Among the entries below, find all lines that include "will" and copy them.

====== Data supplied

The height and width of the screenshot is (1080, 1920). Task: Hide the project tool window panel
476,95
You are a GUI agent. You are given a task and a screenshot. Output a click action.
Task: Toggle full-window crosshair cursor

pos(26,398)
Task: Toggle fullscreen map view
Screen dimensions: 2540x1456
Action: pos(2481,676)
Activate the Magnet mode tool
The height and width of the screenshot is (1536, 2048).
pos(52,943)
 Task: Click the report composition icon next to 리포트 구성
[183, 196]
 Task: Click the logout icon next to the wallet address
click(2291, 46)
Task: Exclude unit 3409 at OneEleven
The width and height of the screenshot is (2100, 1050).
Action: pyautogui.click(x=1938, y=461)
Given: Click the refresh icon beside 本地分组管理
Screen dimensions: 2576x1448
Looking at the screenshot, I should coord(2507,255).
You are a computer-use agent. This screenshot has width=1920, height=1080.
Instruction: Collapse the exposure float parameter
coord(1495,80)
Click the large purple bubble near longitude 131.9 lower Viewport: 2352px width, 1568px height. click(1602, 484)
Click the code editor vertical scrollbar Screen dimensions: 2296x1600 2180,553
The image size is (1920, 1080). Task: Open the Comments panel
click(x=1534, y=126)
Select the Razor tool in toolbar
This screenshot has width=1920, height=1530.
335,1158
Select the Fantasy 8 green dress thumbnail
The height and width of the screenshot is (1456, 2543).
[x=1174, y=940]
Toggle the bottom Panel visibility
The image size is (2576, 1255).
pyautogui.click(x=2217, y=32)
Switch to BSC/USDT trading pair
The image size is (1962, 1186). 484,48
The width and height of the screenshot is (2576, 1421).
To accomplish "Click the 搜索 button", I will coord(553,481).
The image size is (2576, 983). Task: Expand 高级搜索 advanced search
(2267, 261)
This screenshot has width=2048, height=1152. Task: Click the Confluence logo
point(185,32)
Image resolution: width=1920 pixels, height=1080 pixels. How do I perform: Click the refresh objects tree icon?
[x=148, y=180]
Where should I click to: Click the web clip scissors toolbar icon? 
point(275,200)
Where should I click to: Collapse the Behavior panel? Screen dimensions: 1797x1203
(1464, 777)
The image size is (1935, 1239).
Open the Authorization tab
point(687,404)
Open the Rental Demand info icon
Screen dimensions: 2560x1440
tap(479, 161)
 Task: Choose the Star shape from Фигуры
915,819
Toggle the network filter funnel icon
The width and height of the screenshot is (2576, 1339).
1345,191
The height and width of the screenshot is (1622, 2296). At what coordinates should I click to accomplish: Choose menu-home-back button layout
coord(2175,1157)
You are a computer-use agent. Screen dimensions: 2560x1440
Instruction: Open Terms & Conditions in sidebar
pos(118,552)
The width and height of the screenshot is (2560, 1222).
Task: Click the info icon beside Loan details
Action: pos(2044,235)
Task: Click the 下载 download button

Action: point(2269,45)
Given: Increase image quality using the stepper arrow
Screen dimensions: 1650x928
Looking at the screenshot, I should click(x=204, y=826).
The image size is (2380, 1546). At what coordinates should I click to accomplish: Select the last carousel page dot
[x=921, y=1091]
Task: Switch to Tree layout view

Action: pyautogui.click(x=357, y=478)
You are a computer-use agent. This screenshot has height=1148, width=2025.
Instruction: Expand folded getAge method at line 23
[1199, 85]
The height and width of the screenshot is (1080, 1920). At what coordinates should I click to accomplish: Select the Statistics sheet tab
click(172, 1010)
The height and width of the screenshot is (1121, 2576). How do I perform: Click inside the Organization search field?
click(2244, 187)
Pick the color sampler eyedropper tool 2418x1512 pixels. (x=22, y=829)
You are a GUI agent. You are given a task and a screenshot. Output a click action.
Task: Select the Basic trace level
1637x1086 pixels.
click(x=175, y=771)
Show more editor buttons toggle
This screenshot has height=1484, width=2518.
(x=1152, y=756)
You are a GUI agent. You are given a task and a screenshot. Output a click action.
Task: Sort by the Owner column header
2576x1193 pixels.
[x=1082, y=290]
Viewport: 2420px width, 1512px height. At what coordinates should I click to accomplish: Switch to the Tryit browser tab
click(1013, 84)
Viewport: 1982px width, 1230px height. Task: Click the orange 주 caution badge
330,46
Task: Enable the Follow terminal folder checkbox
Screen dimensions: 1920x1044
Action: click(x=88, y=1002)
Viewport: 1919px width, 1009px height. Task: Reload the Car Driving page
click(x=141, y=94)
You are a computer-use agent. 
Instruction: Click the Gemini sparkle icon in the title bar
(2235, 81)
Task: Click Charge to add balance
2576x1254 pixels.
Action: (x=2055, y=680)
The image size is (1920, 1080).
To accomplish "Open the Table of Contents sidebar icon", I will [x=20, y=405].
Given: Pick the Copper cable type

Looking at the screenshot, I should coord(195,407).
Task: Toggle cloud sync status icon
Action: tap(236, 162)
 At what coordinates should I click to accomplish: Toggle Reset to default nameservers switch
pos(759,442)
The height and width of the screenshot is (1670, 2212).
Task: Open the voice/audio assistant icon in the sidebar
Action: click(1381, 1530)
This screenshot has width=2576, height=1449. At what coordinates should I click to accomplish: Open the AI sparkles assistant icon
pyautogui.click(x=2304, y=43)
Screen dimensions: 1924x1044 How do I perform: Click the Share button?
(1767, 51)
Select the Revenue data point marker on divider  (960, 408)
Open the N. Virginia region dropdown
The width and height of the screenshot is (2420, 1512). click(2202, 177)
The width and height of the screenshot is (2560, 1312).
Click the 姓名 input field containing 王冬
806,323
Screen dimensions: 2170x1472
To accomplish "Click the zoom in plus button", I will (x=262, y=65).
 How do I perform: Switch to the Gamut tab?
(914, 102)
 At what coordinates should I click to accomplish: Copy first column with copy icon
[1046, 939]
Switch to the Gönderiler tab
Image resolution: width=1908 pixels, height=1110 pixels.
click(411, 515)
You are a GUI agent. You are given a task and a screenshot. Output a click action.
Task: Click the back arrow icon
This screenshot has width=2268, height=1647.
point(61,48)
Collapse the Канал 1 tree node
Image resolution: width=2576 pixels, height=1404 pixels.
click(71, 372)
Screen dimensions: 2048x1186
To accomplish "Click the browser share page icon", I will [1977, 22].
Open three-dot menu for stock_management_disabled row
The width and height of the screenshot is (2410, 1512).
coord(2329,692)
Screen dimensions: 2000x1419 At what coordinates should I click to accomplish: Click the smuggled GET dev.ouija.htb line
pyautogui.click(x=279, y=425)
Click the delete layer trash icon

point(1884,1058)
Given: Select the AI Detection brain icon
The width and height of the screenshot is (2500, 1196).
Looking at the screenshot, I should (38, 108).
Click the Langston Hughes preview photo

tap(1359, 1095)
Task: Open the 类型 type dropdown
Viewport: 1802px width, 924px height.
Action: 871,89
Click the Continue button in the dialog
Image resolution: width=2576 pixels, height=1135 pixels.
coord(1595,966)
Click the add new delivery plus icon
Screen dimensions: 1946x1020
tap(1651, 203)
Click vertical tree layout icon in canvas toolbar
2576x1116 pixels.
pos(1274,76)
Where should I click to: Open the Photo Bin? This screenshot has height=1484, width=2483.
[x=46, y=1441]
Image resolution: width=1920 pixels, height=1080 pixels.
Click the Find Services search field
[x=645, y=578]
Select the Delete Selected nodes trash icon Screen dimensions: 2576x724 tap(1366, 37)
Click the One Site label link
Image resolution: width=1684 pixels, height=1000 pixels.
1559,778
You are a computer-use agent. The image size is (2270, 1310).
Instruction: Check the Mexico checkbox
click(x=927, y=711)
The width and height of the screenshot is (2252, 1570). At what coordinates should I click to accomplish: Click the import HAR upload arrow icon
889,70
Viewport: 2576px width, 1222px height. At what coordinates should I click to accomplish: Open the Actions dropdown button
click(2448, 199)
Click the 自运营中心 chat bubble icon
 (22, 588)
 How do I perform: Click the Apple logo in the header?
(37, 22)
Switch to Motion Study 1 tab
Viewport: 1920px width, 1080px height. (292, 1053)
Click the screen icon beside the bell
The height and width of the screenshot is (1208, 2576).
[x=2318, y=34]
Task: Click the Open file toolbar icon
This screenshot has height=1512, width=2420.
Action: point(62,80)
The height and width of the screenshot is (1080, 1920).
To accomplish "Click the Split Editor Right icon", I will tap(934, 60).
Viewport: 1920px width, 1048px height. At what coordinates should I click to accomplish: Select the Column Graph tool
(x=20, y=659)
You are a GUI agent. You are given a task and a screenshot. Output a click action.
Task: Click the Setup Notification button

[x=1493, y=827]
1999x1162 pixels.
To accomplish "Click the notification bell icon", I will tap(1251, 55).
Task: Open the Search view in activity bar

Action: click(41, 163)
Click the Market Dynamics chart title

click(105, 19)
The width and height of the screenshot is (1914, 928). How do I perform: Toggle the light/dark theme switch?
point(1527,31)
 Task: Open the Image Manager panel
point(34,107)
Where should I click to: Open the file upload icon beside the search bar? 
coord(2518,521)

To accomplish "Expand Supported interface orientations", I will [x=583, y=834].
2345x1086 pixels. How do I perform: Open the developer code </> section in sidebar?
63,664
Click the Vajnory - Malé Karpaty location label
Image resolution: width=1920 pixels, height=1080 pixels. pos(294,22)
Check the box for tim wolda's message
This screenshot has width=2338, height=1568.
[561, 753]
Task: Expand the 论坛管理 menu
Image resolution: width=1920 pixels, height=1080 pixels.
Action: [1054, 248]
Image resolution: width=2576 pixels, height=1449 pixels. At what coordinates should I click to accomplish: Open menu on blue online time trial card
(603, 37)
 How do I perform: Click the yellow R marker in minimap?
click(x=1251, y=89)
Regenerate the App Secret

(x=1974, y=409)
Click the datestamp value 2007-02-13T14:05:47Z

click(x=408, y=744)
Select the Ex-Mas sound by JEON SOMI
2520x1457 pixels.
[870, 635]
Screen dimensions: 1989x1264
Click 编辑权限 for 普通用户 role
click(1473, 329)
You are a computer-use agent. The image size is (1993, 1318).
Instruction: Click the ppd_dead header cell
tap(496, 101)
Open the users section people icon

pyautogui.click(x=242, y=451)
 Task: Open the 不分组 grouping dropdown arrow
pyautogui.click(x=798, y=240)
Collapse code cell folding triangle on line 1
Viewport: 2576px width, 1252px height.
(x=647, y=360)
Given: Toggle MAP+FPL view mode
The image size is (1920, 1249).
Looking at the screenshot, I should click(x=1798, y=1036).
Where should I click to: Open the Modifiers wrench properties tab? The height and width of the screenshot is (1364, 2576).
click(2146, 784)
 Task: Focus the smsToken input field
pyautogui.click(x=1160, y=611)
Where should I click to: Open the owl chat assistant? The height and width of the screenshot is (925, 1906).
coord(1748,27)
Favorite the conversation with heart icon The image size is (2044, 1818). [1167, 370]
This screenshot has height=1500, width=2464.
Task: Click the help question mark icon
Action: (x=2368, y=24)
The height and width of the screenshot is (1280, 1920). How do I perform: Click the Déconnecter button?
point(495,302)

============

• _Answer for this exercise_
To accomplish "Click the 搜索 button", I will coord(553,481).
To accomplish "Open the Table of Contents sidebar icon", I will [x=20, y=405].
To accomplish "Click the zoom in plus button", I will (x=262, y=65).
To accomplish "Click the browser share page icon", I will [1977, 22].
To accomplish "Click the Split Editor Right icon", I will tap(934, 60).
To accomplish "Click the notification bell icon", I will tap(1251, 55).
To accomplish "Expand Supported interface orientations", I will [x=583, y=834].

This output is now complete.